» Work required
Set down the entries below once more, precisely as they stand.

» Listed records
=== Section Start ===

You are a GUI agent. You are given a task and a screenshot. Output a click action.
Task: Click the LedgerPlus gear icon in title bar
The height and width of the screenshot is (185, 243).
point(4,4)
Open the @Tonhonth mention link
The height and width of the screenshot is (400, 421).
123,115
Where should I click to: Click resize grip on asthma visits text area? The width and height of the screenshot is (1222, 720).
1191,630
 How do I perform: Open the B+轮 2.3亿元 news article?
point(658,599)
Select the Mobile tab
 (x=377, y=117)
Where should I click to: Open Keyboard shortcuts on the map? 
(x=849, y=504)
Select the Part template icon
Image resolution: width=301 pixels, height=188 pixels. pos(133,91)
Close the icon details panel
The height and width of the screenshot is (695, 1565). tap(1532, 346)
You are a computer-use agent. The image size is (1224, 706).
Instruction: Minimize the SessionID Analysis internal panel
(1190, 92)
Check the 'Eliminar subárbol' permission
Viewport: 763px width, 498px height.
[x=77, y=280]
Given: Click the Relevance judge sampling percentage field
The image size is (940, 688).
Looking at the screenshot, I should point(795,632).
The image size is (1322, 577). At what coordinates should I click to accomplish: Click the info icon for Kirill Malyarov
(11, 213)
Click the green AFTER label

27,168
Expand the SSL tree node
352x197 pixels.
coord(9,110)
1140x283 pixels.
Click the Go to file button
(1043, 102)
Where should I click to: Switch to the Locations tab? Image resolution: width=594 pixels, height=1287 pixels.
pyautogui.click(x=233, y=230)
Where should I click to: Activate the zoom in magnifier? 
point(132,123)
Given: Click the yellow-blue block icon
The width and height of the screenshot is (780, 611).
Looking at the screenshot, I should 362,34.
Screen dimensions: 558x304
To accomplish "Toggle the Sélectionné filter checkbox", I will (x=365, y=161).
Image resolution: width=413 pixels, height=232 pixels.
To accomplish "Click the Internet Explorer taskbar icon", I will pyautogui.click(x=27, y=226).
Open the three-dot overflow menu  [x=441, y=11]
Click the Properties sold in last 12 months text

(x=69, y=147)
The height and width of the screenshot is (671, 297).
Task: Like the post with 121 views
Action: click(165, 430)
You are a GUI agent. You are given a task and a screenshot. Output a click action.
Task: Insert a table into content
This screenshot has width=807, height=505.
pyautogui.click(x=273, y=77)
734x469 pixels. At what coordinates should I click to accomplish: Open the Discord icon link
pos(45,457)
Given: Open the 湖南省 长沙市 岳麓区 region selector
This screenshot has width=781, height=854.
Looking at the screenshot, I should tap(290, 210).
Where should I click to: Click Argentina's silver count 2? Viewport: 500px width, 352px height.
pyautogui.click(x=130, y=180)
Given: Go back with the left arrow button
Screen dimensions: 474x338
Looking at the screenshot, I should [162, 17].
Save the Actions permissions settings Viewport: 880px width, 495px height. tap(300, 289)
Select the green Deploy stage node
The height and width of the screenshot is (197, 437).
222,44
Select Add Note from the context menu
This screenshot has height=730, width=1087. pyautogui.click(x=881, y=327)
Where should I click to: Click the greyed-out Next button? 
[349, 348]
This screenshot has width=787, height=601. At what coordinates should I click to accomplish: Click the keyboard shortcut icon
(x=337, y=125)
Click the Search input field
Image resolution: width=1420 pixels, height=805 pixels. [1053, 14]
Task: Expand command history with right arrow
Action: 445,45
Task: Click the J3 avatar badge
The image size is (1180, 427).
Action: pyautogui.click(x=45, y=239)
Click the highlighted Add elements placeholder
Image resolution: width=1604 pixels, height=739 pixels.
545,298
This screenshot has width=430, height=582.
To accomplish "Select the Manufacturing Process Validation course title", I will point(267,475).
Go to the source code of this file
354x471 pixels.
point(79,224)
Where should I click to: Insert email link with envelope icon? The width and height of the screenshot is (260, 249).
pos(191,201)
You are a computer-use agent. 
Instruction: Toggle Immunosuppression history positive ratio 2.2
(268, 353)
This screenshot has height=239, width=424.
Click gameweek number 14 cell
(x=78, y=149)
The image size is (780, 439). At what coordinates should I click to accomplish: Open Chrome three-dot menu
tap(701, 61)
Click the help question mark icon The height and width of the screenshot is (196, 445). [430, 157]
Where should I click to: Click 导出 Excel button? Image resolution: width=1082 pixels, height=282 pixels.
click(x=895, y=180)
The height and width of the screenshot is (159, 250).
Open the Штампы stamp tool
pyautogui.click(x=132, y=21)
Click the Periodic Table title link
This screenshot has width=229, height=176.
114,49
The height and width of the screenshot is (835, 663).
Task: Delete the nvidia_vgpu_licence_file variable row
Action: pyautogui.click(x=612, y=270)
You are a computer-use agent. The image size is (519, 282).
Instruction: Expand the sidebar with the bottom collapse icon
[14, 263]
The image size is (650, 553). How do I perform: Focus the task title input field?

=== Section End ===

» Exercise output
You are a GUI agent. You are given a task and a screenshot. Output a click action.
Task: Click the LedgerPlus gear icon in title bar
The height and width of the screenshot is (185, 243).
point(4,4)
Open the @Tonhonth mention link
The height and width of the screenshot is (400, 421).
123,115
Where should I click to: Click resize grip on asthma visits text area? The width and height of the screenshot is (1222, 720).
1191,630
 How do I perform: Open the B+轮 2.3亿元 news article?
point(658,599)
Select the Mobile tab
 (x=377, y=117)
Where should I click to: Open Keyboard shortcuts on the map? 
(x=849, y=504)
Select the Part template icon
Image resolution: width=301 pixels, height=188 pixels. pos(133,91)
Close the icon details panel
The height and width of the screenshot is (695, 1565). tap(1532, 346)
You are a computer-use agent. The image size is (1224, 706).
Instruction: Minimize the SessionID Analysis internal panel
(1190, 92)
Check the 'Eliminar subárbol' permission
Viewport: 763px width, 498px height.
[x=77, y=280]
Given: Click the Relevance judge sampling percentage field
The image size is (940, 688).
Looking at the screenshot, I should point(795,632).
The image size is (1322, 577). At what coordinates should I click to accomplish: Click the info icon for Kirill Malyarov
(11, 213)
Click the green AFTER label

27,168
Expand the SSL tree node
352x197 pixels.
coord(9,110)
1140x283 pixels.
Click the Go to file button
(1043, 102)
Where should I click to: Switch to the Locations tab? Image resolution: width=594 pixels, height=1287 pixels.
pyautogui.click(x=233, y=230)
Where should I click to: Activate the zoom in magnifier? 
point(132,123)
Given: Click the yellow-blue block icon
The width and height of the screenshot is (780, 611).
Looking at the screenshot, I should 362,34.
Screen dimensions: 558x304
To accomplish "Toggle the Sélectionné filter checkbox", I will (x=365, y=161).
Image resolution: width=413 pixels, height=232 pixels.
To accomplish "Click the Internet Explorer taskbar icon", I will pyautogui.click(x=27, y=226).
Open the three-dot overflow menu  [x=441, y=11]
Click the Properties sold in last 12 months text

(x=69, y=147)
The height and width of the screenshot is (671, 297).
Task: Like the post with 121 views
Action: click(165, 430)
You are a GUI agent. You are given a task and a screenshot. Output a click action.
Task: Insert a table into content
This screenshot has width=807, height=505.
pyautogui.click(x=273, y=77)
734x469 pixels. At what coordinates should I click to accomplish: Open the Discord icon link
pos(45,457)
Given: Open the 湖南省 长沙市 岳麓区 region selector
This screenshot has width=781, height=854.
Looking at the screenshot, I should tap(290, 210).
Where should I click to: Click Argentina's silver count 2? Viewport: 500px width, 352px height.
pyautogui.click(x=130, y=180)
Given: Go back with the left arrow button
Screen dimensions: 474x338
Looking at the screenshot, I should [162, 17].
Save the Actions permissions settings Viewport: 880px width, 495px height. tap(300, 289)
Select the green Deploy stage node
The height and width of the screenshot is (197, 437).
222,44
Select Add Note from the context menu
This screenshot has height=730, width=1087. pyautogui.click(x=881, y=327)
Where should I click to: Click the greyed-out Next button? 
[349, 348]
This screenshot has width=787, height=601. At what coordinates should I click to accomplish: Click the keyboard shortcut icon
(x=337, y=125)
Click the Search input field
Image resolution: width=1420 pixels, height=805 pixels. [1053, 14]
Task: Expand command history with right arrow
Action: 445,45
Task: Click the J3 avatar badge
The image size is (1180, 427).
Action: pyautogui.click(x=45, y=239)
Click the highlighted Add elements placeholder
Image resolution: width=1604 pixels, height=739 pixels.
545,298
This screenshot has width=430, height=582.
To accomplish "Select the Manufacturing Process Validation course title", I will point(267,475).
Go to the source code of this file
354x471 pixels.
point(79,224)
Where should I click to: Insert email link with envelope icon? The width and height of the screenshot is (260, 249).
pos(191,201)
You are a computer-use agent. 
Instruction: Toggle Immunosuppression history positive ratio 2.2
(268, 353)
This screenshot has height=239, width=424.
Click gameweek number 14 cell
(x=78, y=149)
The image size is (780, 439). At what coordinates should I click to accomplish: Open Chrome three-dot menu
tap(701, 61)
Click the help question mark icon The height and width of the screenshot is (196, 445). [430, 157]
Where should I click to: Click 导出 Excel button? Image resolution: width=1082 pixels, height=282 pixels.
click(x=895, y=180)
The height and width of the screenshot is (159, 250).
Open the Штампы stamp tool
pyautogui.click(x=132, y=21)
Click the Periodic Table title link
This screenshot has width=229, height=176.
114,49
The height and width of the screenshot is (835, 663).
Task: Delete the nvidia_vgpu_licence_file variable row
Action: pyautogui.click(x=612, y=270)
You are a computer-use agent. The image size is (519, 282).
Instruction: Expand the sidebar with the bottom collapse icon
[14, 263]
The image size is (650, 553). How do I perform: Focus the task title input field?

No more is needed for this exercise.